Comments (18)
Thanks for taking on this talk. I've put it on the road map, but I welcome any PR to work on this.
Before you start a PR, could we first agree on the new names for the metrics? I tried to improve the hystrix_command_* metrics in the previous release - let me know what I missed there.
In the hystrix_thread_* metrics I haven't put any thought or effort in yet.
For the sake of compatibility: please only add new metrics and mark the old ones deprecated. All deprecated metrics will be removed in the first 4.x release (but that will require all metrics to comply with prometheus metrics naming and to be stable)
from prometheus-hystrix.
OK...here's my proposal. I don't 100% understand all the metrics or all of premetheus' requirements, so it's partially a stab in the dark.

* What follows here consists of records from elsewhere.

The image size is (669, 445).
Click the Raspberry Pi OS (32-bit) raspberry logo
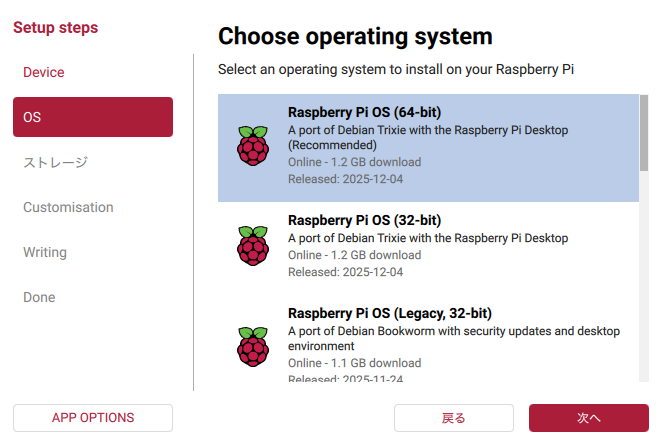(x=253, y=245)
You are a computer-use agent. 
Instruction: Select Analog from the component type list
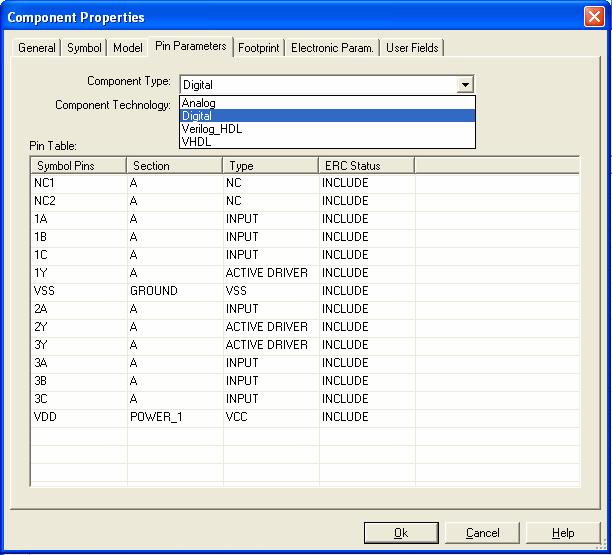coord(199,103)
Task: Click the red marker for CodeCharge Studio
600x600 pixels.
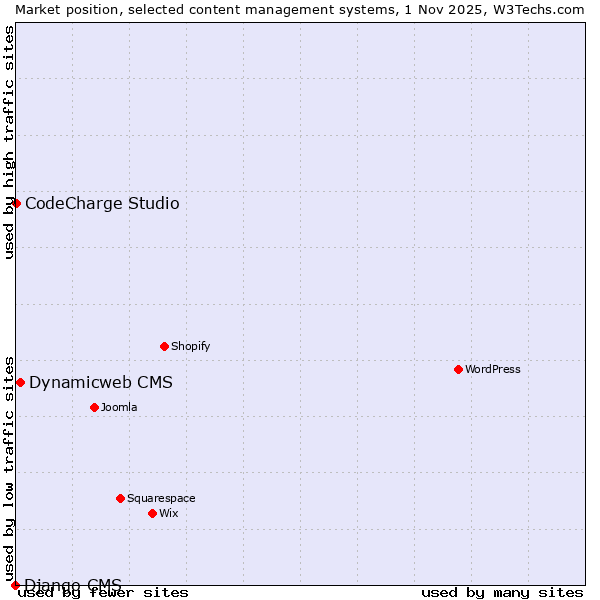Action: click(x=16, y=203)
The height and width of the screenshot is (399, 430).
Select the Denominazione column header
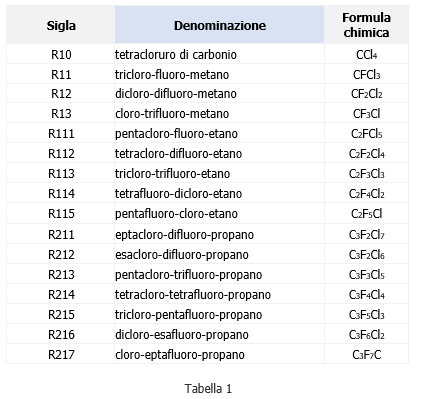pos(219,25)
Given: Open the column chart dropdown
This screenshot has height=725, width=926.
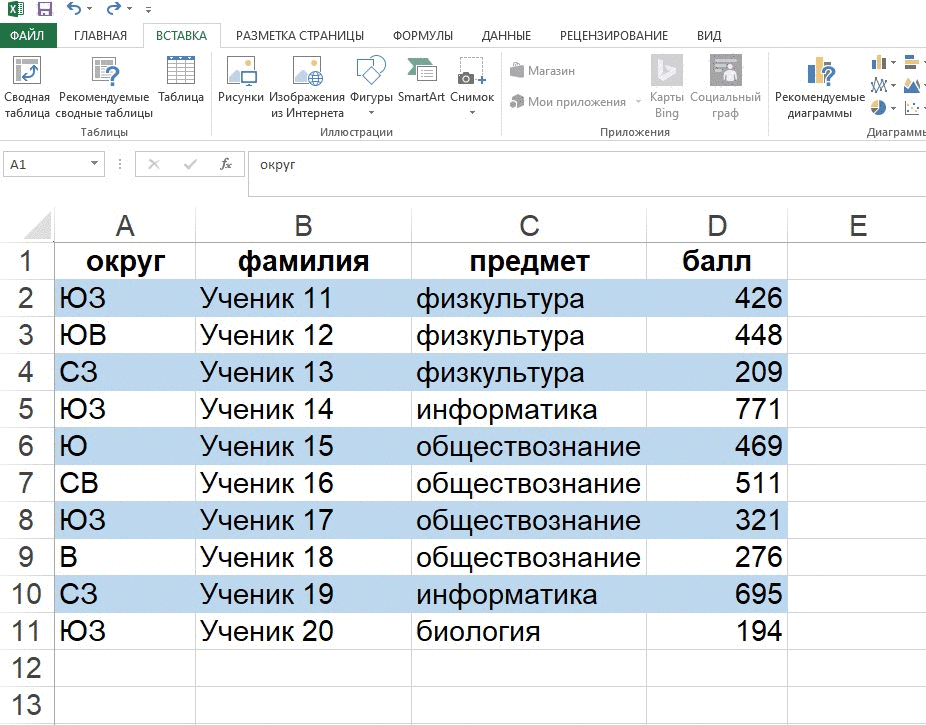Looking at the screenshot, I should point(893,62).
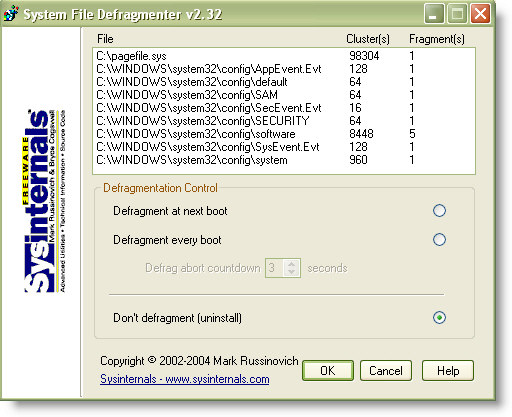Decrease defrag abort countdown with down arrow
Screen dimensions: 512x417
(292, 272)
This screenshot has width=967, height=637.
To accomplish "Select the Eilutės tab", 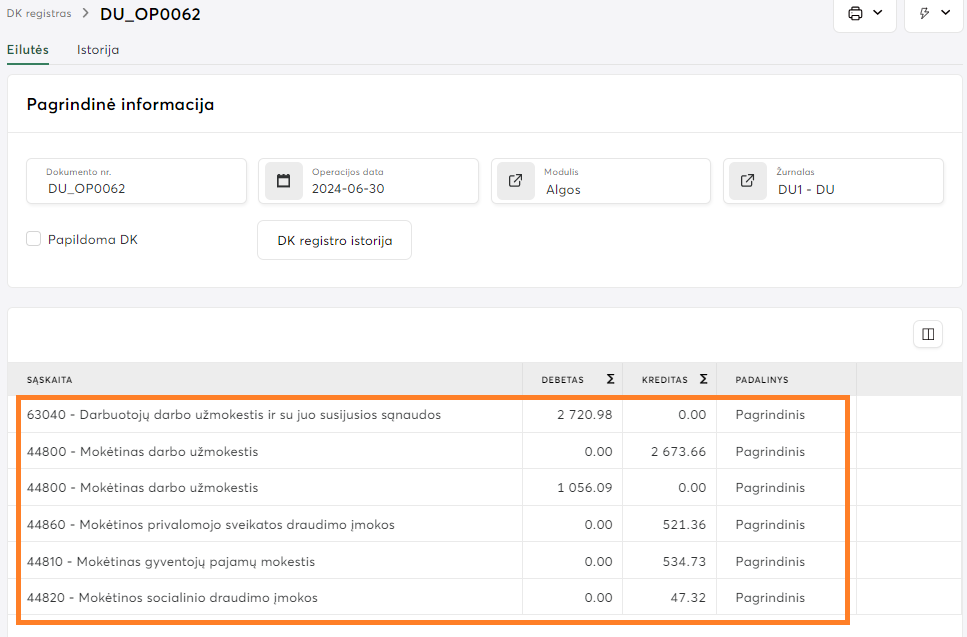I will 28,50.
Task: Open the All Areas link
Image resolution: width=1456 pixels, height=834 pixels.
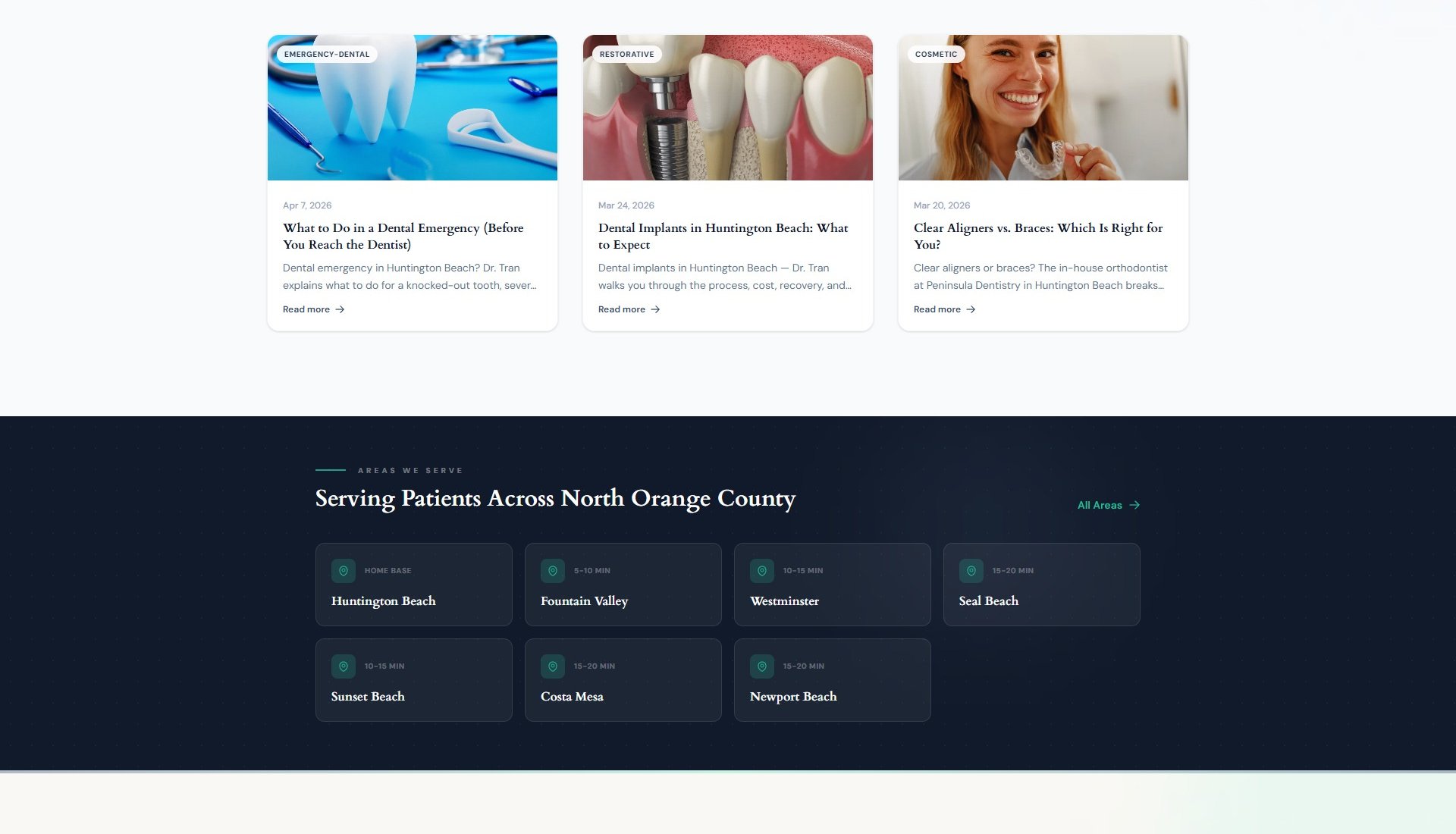Action: (1109, 505)
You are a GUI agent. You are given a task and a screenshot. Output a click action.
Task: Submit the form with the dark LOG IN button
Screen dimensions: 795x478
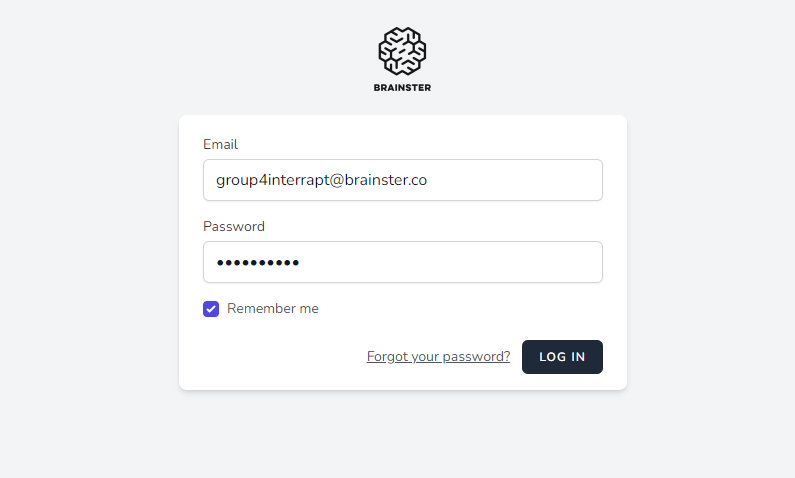point(562,357)
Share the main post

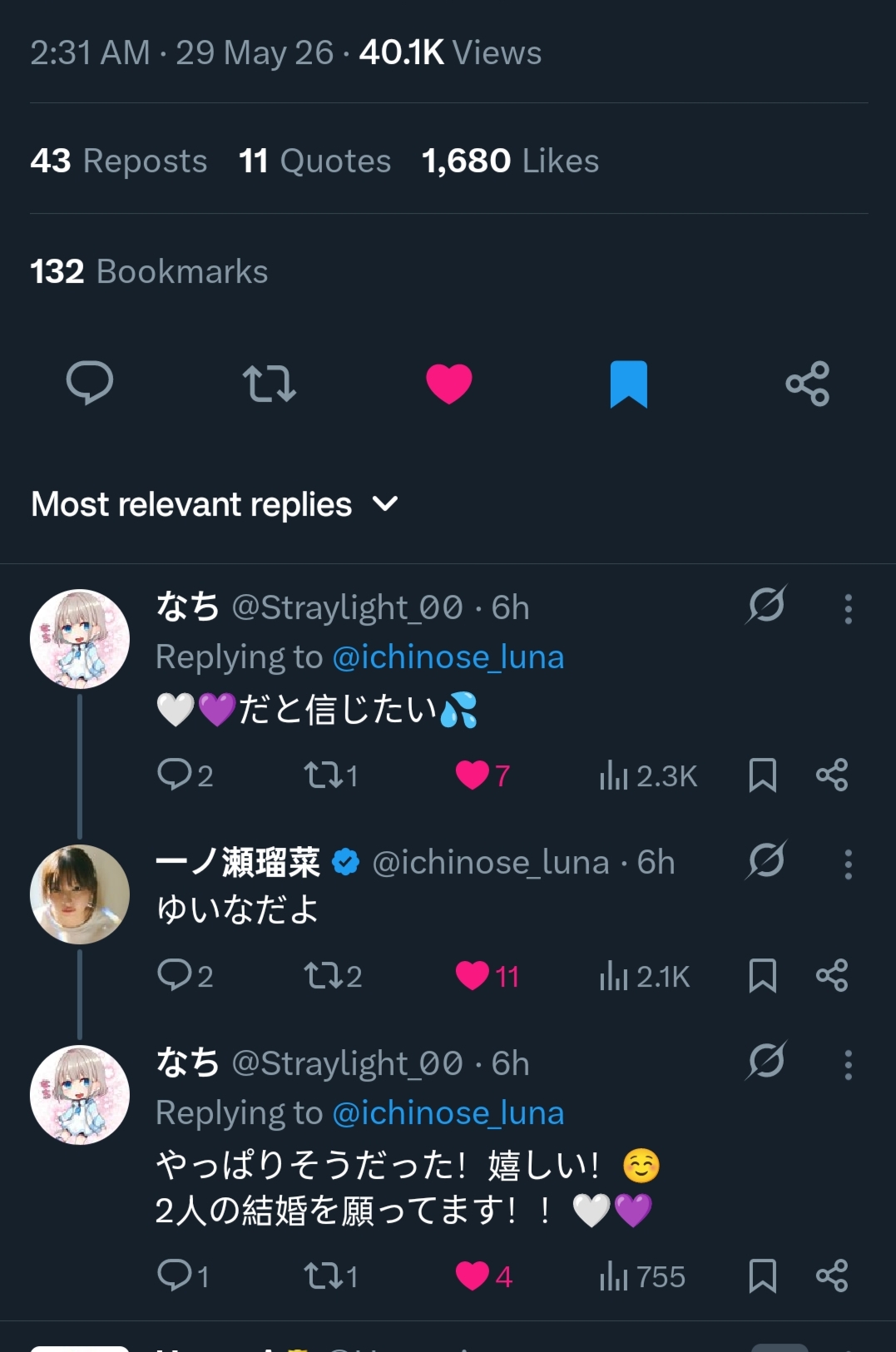[x=808, y=384]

hystrix_command_error_total
hystrix_command_event_total
becomes
hystrix_command_total{type="error"}
hystrix_command_total{type="total"}
hystrix_command_latency_execute_seconds_bucket
hystrix_command_latency_execute_seconds_count
hystrix_command_latency_execute_seconds_sum
becomes
hystrix_command_latency_execute_seconds{type="bucket"}
hystrix_command_latency_execute_seconds{type="count"}
hystrix_command_latency_execute_seconds{type="sum"}
hystrix_command_latency_total_seconds_bucket
hystrix_command_latency_total_seconds_count
hystrix_command_latency_total_seconds_sum
becomes
hystrix_command_latency_seconds_total{type="bucket"}
hystrix_command_latency_seconds_total{type="count"}
hystrix_command_latency_seconds_total{type="sum"}
hystrix_thread_pool_completed_task_count
hystrix_thread_pool_count_threads_executed
hystrix_thread_pool_thread_active_count
hystrix_thread_pool_total_task_count
becomes
hystrix_thread_count{thread_type="completed_task"}
hystrix_thread_count{thread_type="threads_executed"}
hystrix_thread_count{thread_type="thread_active"}
hystrix_thread_count{thread_type="total_task"}
hystrix_thread_pool_rolling_count_threads_executed
hystrix_thread_pool_rolling_max_active_threads
becomes
hystrix_thread_rolling_count{thread_type="threads_executed"}
hystrix_thread_rolling_max{thread_type="active_threads"}
hystrix_thread_pool_largest_pool_size
hystrix_thread_pool_queue_size
becomes
hystrix_thread_pool_size{type="largest_pool"}
hystrix_thread_pool_size{type="queue"}
This brings up the question of whether these should be combined better and what exactly the difference is between a count and a sum:
hystrix_command_latency_execute_seconds{type="bucket"}
hystrix_command_latency_execute_seconds{type="count"}
hystrix_command_latency_execute_seconds{type ="sum"}
hystrix_command_latency_seconds_total{type="bucket"}
hystrix_command_latency_seconds_total{type="count"}
hystrix_command_latency_seconds_total{type="sum"}
from prometheus-hystrix.
The best practices for naming are listed here: https://prometheus.io/docs/practices/naming/
Regarding hystrix_command_error_total/hystrix_command_error_total vs. hystrix_command_total{type="error"}/hystrix_command_total{type="total"}
The rule to apply is "[E]ither the sum() or the avg() over all dimensions of a given metric should be meaningful (though not necessarily useful). If it is not meaningful, split the data up into multiple metrics." -> you can't sum up errors and totals. Therefore I keep them as separate metrics.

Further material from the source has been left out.